What the task asks
Take the material below and output exactly the run of lines from the one containing "Koncerty (19, 216)" down to the one containing "Miasta (61, 216)", with both included.

════

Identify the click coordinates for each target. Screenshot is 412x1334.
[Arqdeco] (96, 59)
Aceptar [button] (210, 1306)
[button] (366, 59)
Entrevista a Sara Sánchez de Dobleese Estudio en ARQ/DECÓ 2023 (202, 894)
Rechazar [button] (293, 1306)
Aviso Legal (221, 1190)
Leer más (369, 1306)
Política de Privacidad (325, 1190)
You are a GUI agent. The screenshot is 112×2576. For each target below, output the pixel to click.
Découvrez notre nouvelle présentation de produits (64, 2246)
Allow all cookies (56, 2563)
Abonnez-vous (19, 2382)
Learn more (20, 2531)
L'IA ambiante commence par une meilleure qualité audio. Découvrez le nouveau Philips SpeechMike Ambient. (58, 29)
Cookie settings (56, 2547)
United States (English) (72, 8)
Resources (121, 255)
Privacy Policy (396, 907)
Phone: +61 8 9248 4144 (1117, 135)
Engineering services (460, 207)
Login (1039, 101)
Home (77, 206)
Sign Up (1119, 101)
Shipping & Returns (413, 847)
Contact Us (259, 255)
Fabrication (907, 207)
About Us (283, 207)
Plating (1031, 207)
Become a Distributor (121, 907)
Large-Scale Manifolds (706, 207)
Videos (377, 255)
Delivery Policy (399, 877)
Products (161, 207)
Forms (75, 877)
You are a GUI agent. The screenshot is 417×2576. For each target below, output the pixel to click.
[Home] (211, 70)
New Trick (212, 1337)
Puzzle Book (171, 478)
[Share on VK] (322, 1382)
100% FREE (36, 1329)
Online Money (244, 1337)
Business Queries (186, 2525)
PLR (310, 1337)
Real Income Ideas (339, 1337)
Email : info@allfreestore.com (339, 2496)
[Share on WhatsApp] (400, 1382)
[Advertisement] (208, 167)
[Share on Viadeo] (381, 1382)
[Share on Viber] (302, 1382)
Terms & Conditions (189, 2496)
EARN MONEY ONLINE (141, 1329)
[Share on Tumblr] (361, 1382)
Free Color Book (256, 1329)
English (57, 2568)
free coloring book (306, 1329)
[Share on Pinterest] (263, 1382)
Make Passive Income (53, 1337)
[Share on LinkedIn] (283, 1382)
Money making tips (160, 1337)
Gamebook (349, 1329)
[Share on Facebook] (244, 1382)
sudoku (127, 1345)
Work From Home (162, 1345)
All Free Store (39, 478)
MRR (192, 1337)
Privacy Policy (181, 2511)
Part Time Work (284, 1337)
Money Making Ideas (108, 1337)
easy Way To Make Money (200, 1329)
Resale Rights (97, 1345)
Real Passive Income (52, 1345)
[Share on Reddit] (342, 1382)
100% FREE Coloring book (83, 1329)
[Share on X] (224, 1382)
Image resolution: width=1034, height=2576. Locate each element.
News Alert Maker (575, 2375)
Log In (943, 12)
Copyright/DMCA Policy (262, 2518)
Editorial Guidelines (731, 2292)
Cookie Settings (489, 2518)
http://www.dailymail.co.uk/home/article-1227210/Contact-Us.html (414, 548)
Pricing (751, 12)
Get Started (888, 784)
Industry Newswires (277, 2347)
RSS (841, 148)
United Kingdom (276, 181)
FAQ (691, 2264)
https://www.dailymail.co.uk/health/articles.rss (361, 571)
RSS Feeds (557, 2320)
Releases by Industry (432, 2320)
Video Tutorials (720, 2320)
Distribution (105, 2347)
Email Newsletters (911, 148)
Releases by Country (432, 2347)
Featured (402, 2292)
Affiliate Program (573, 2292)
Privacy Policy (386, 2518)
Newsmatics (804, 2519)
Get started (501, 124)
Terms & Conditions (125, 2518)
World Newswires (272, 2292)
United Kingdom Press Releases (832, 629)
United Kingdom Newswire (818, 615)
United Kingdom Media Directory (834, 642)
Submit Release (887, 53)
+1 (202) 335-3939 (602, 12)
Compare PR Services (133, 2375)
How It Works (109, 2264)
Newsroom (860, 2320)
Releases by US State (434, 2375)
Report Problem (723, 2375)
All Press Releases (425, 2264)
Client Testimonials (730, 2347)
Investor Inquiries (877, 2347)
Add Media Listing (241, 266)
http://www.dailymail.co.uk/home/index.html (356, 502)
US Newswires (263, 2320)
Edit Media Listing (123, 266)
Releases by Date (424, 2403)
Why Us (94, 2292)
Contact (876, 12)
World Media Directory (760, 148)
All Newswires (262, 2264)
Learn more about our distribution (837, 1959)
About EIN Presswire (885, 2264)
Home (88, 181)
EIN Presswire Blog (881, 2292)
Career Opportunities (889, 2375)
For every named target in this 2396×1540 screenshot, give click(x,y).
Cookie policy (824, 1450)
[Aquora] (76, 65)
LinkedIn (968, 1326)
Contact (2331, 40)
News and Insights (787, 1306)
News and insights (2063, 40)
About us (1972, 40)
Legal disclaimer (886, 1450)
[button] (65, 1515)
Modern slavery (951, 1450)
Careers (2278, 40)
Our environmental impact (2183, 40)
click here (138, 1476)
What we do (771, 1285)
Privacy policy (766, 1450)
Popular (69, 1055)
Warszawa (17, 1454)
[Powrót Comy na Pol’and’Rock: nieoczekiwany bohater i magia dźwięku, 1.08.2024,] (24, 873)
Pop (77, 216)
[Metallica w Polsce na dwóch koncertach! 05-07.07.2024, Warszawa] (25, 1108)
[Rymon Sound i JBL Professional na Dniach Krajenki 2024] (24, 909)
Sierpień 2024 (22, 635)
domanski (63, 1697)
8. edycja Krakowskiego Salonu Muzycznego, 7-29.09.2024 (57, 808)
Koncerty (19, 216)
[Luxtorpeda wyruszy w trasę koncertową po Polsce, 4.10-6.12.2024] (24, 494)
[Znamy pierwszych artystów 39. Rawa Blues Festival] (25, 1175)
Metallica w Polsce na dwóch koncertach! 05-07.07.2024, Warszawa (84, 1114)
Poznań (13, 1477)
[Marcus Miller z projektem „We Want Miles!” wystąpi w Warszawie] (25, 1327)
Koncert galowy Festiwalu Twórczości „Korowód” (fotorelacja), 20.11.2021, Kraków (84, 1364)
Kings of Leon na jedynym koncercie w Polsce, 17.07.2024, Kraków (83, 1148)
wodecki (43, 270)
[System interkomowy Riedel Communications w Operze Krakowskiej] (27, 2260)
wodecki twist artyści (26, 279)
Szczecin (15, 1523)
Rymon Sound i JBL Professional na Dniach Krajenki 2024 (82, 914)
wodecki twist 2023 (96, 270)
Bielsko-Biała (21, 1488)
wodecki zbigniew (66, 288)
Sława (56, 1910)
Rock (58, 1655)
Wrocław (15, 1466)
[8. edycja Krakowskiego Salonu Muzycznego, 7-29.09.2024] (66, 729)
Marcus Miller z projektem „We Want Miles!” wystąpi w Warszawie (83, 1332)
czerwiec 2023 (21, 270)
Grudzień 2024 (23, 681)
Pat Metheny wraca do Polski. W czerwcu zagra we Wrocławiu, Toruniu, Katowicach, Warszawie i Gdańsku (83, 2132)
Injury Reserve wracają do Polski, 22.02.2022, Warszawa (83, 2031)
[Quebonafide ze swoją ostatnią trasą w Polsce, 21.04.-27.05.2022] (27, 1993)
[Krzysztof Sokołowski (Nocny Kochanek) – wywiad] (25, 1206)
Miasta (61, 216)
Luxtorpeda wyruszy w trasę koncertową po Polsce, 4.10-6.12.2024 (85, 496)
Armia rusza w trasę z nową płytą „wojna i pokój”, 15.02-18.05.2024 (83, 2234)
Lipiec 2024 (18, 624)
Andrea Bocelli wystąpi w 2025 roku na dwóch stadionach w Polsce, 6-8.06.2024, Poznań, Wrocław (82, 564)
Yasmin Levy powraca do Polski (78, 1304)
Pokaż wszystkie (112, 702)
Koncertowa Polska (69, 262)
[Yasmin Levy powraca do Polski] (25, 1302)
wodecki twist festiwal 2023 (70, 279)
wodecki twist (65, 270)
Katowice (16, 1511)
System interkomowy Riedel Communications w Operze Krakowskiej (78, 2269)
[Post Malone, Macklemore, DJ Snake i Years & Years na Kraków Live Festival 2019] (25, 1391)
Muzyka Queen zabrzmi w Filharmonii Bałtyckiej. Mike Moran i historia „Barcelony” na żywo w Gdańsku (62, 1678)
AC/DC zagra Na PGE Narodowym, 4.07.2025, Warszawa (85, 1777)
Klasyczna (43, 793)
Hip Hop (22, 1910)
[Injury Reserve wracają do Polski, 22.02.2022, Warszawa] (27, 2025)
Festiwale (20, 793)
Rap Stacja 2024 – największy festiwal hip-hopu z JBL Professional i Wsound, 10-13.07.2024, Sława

════

Response to the task
Koncerty (19, 216)
[Luxtorpeda wyruszy w trasę koncertową po Polsce, 4.10-6.12.2024] (24, 494)
[Znamy pierwszych artystów 39. Rawa Blues Festival] (25, 1175)
Metallica w Polsce na dwóch koncertach! 05-07.07.2024, Warszawa (84, 1114)
Poznań (13, 1477)
[Marcus Miller z projektem „We Want Miles!” wystąpi w Warszawie] (25, 1327)
Koncert galowy Festiwalu Twórczości „Korowód” (fotorelacja), 20.11.2021, Kraków (84, 1364)
Kings of Leon na jedynym koncercie w Polsce, 17.07.2024, Kraków (83, 1148)
wodecki (43, 270)
[System interkomowy Riedel Communications w Operze Krakowskiej] (27, 2260)
wodecki twist artyści (26, 279)
Szczecin (15, 1523)
Rymon Sound i JBL Professional na Dniach Krajenki 2024 (82, 914)
wodecki twist 2023 (96, 270)
Bielsko-Biała (21, 1488)
wodecki zbigniew (66, 288)
Sława (56, 1910)
Rock (58, 1655)
Wrocław (15, 1466)
[8. edycja Krakowskiego Salonu Muzycznego, 7-29.09.2024] (66, 729)
Marcus Miller z projektem „We Want Miles!” wystąpi w Warszawie (83, 1332)
czerwiec 2023 (21, 270)
Grudzień 2024 (23, 681)
Pat Metheny wraca do Polski. W czerwcu zagra we Wrocławiu, Toruniu, Katowicach, Warszawie i Gdańsku (83, 2132)
Injury Reserve wracają do Polski, 22.02.2022, Warszawa (83, 2031)
[Quebonafide ze swoją ostatnią trasą w Polsce, 21.04.-27.05.2022] (27, 1993)
[Krzysztof Sokołowski (Nocny Kochanek) – wywiad] (25, 1206)
Miasta (61, 216)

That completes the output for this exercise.